Entraide pénale internationale

Entraide judiciaire internationale - Qualité de partie de l'ayant droit économique d'une société dissoute

Entraide judiciaire internationale - Qualité de partie de l'ayant droit économique d'une société dissoute

Dec 1, 2025

TPF, 20.10.2025, RR.2025.110

Faits

Dans le cadre d'une procédure pénale menée en Ukraine contre A., les autorités ukrainiennes ont adressé à la Suisse une demande d'entraide judiciaire visant à obtenir des documents relatifs à un compte bancaire détenu par le C. Group. Le Ministère public de la Confédération (MPC) a donné suite à la demande.

Un premier recours formé par C. Group devant la Cour des plaintes du Tribunal pénal fédéral (TPF) a été déclaré irrecevable, étant le groupe déjà dissous au moment de son dépôt. Par la suite, A. a demandé au MPC de lui reconnaître la qualité de partie à la procédure d'entraide. Il soutenait qu'en tant qu'ayant droit économique du compte objet de la mesure d’entraide judiciaire et unique actionnaire du groupe dissoute, il était le seul à pouvoir s'opposer à la mesure d'entraide.

Le MPC a rejeté sa demande, arguant, entre autres, que les documents bancaires désignaient une autre personne (D., le frère de A.) comme ayant droit économique du compte. A. a recouru contre cette décision auprès du TPF.

Droit

Selon la loi sur l'entraide internationale en matière pénale (EIMP), la qualité pour recourir contre une mesure d'entraide appartient à quiconque est touché personnellement et directement par la mesure et a un intérêt digne de protection à son annulation ou sa modification (art. 80h let. b EIMP). Pour la transmission d'informations bancaires, seul le titulaire du compte est en principe considéré comme personnellement et directement touché (art. 9a let. a OEIMP).

La jurisprudence refuse généralement la qualité pour recourir à l’ayant droit économique d'un compte. Une exception est admise lorsque le titulaire du compte est une personne morale qui a été dissoute et liquidée de manière non abusive. En outre, l'ayant droit économique doit être clairement désigné dans l'acte de dissolution comme bénéficiaire du bénéfice de liquidation et le produit de la liquidation lui soit effectivement parvenu. La charge de la preuve de ces éléments incombe à celui qui demande la qualité de partie.
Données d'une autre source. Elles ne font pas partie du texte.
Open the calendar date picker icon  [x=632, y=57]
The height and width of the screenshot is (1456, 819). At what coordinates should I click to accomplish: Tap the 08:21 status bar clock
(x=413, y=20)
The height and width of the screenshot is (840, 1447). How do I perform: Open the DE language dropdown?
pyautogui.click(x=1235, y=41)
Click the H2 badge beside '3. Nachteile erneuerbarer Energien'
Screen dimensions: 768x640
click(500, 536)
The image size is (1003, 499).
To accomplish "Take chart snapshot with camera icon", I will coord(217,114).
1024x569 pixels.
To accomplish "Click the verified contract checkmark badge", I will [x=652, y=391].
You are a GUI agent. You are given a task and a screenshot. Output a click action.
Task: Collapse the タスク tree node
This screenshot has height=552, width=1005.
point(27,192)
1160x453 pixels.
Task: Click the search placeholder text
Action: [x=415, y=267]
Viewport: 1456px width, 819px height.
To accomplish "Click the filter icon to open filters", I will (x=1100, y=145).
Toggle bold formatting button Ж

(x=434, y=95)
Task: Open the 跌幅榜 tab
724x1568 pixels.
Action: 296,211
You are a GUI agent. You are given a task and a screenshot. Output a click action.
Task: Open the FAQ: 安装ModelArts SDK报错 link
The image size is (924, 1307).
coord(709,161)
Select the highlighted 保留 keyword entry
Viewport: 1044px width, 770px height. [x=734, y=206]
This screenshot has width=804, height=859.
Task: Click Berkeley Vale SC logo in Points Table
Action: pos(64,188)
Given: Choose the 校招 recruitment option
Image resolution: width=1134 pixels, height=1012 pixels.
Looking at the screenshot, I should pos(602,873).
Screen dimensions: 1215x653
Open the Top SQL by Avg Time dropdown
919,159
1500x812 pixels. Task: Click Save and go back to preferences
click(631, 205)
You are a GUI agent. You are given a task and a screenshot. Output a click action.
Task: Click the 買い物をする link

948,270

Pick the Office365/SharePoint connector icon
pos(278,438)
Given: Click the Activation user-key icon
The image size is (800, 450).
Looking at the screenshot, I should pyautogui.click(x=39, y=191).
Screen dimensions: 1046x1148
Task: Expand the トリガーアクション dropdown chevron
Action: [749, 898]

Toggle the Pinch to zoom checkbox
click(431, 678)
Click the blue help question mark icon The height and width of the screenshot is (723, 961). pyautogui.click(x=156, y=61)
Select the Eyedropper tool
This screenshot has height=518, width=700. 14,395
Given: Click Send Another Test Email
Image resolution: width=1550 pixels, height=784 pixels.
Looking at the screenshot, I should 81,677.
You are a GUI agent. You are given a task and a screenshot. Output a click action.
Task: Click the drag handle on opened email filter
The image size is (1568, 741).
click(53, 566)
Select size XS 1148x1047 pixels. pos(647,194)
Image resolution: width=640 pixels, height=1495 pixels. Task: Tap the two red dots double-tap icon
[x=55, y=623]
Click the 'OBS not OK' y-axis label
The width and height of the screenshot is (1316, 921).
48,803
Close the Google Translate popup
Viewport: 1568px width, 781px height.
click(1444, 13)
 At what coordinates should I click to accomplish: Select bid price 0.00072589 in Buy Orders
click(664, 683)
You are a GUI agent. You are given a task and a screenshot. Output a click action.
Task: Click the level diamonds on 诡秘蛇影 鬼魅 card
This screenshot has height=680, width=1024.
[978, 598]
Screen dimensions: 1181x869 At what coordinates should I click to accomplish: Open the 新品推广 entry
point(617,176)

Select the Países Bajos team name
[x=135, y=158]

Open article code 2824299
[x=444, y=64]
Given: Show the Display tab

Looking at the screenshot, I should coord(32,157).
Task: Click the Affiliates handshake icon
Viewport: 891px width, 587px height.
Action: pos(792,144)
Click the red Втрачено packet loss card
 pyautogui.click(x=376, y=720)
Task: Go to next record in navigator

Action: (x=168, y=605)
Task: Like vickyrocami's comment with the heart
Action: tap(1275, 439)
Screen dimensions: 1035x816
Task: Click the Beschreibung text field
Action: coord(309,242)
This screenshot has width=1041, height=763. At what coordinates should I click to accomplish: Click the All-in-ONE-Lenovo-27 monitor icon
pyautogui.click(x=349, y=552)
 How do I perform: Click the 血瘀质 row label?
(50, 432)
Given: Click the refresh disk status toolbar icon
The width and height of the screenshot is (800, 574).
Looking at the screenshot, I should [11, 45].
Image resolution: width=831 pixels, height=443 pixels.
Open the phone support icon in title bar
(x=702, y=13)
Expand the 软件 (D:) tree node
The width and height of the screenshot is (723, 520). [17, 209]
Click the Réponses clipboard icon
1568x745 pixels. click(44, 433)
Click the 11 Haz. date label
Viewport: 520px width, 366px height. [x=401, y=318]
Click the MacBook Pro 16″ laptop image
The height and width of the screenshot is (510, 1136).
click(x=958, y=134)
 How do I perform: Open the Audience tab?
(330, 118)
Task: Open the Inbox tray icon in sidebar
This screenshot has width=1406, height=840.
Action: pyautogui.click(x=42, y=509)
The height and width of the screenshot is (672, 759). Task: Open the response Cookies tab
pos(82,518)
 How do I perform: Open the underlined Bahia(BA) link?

Application au cas concret

Le TPF examine si le recourant (A.) a prouvé sa qualité d'ayant droit économique. Le tribunal constate que le simple fait d'être l'actionnaire unique de la société ne suffit pas à établir cette qualité.

L'analyse des documents bancaires est déterminante. Le formulaire A, signé par le recourant lui-même lors de l'ouverture du compte, désigne explicitement son frère D. comme ayant droit économique (« beneficial owner »), le recourant n'étant mentionné qu'en tant qu'« Administrator ». Des documents ultérieurs confirment que D. était considéré par la banque comme le détenteur du contrôle et faisait l'objet des vérifications en matière de blanchiment d'argent. La banque avait même explicitement noté que l’actionnaire et directeur de la titulaire du compte (A.) ne correspondait pas à l'ayant droit économique (D.).

Le tribunal conclut que les pièces au dossier indiquent que le recourant n'avait qu'une position formelle d'actionnaire, tandis que son frère D. conservait la maîtrise économique effective sur les avoirs. Le recourant n'ayant pas réussi à prouver sa qualité d'ayant droit économique. Il n'est donc pas nécessaire d'examiner les autres conditions, notamment celles liées à la liquidation de la société.

Issue

Le Tribunal pénal fédéral rejette le recours. Les frais de justice sont mis à la charge du recourant.